Please reproduce, exactly and with nothing else, every line from the one containing "This screenshot has height=744, width=1568." through the last line of the records below.

** MATERIAL SUPPLIED follows **

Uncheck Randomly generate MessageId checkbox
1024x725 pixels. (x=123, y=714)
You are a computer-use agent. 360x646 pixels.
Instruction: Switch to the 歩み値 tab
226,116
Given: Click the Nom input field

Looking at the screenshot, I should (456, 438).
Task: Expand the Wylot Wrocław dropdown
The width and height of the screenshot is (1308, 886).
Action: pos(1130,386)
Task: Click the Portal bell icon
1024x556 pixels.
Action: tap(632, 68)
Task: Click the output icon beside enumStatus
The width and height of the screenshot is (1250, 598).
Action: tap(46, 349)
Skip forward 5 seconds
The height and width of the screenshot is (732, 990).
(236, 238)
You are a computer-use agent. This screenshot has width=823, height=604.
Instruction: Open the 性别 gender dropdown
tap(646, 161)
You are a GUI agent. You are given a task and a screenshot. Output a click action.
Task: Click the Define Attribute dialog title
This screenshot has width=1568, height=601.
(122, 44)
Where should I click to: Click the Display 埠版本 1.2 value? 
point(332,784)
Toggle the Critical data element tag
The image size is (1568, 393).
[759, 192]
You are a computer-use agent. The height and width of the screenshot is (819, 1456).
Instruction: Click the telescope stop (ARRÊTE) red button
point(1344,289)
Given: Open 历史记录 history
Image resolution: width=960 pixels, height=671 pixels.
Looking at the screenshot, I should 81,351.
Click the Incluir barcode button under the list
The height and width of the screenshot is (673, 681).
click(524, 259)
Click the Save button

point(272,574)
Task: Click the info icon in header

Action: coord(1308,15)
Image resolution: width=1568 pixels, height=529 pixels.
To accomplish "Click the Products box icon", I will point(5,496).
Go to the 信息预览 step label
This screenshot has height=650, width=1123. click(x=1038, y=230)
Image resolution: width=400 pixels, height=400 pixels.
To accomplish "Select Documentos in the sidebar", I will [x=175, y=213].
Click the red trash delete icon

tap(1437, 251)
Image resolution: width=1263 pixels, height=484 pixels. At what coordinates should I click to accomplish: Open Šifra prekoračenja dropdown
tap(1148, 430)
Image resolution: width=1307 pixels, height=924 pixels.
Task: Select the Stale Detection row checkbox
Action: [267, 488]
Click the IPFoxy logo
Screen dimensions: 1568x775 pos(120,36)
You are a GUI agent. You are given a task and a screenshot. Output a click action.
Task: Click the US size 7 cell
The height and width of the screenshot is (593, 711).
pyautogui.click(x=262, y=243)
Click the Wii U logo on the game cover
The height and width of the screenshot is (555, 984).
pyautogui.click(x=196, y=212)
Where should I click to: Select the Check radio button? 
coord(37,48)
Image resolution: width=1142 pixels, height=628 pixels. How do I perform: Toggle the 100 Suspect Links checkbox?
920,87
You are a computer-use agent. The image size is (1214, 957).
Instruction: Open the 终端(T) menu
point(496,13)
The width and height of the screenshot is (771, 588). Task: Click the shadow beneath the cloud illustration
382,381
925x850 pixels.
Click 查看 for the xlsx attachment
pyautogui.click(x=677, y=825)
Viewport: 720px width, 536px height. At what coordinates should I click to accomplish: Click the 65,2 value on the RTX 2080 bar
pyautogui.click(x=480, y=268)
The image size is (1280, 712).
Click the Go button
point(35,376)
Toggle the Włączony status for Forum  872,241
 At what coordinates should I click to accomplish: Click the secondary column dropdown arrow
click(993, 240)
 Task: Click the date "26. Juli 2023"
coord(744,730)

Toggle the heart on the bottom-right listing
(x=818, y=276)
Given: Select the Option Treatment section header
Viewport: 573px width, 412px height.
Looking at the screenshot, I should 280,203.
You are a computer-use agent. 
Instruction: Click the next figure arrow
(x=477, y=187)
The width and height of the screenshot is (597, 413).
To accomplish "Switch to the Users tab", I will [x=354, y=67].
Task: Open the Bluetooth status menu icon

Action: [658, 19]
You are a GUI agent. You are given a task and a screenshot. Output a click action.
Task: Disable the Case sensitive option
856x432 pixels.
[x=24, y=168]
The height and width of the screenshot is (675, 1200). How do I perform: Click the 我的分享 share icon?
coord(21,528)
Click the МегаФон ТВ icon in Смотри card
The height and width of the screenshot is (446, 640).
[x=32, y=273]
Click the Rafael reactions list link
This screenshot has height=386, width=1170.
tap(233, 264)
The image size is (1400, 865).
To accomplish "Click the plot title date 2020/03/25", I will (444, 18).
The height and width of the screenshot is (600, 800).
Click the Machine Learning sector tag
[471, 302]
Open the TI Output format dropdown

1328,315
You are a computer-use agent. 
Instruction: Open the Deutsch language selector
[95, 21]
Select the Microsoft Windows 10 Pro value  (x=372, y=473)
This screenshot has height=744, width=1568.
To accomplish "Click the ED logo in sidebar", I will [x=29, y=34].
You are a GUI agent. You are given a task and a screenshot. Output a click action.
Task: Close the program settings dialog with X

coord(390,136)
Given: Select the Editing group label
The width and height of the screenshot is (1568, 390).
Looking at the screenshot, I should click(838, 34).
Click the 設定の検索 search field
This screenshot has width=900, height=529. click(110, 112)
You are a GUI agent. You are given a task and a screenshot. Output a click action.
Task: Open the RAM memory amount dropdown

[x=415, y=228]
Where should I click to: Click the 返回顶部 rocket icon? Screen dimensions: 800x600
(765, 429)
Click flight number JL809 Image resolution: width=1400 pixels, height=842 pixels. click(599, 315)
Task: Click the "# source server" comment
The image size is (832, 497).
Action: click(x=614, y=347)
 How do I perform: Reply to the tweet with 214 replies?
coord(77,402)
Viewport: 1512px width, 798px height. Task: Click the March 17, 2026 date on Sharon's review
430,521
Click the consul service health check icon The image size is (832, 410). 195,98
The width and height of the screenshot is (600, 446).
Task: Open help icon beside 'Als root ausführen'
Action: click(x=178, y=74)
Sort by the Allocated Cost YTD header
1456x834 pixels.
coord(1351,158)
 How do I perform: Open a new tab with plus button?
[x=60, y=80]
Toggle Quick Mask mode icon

** End of MATERIAL SUPPLIED **

TASK SOLUTION.
This screenshot has height=744, width=1568.
To accomplish "Click the ED logo in sidebar", I will [x=29, y=34].
You are a GUI agent. You are given a task and a screenshot. Output a click action.
Task: Close the program settings dialog with X

coord(390,136)
Given: Select the Editing group label
The width and height of the screenshot is (1568, 390).
Looking at the screenshot, I should click(838, 34).
Click the 設定の検索 search field
This screenshot has width=900, height=529. click(110, 112)
You are a GUI agent. You are given a task and a screenshot. Output a click action.
Task: Open the RAM memory amount dropdown

[x=415, y=228]
Where should I click to: Click the 返回顶部 rocket icon? Screen dimensions: 800x600
(765, 429)
Click flight number JL809 Image resolution: width=1400 pixels, height=842 pixels. click(599, 315)
Task: Click the "# source server" comment
The image size is (832, 497).
Action: click(x=614, y=347)
 How do I perform: Reply to the tweet with 214 replies?
coord(77,402)
Viewport: 1512px width, 798px height. Task: Click the March 17, 2026 date on Sharon's review
430,521
Click the consul service health check icon The image size is (832, 410). 195,98
The width and height of the screenshot is (600, 446).
Task: Open help icon beside 'Als root ausführen'
Action: click(x=178, y=74)
Sort by the Allocated Cost YTD header
1456x834 pixels.
coord(1351,158)
 How do I perform: Open a new tab with plus button?
[x=60, y=80]
Toggle Quick Mask mode icon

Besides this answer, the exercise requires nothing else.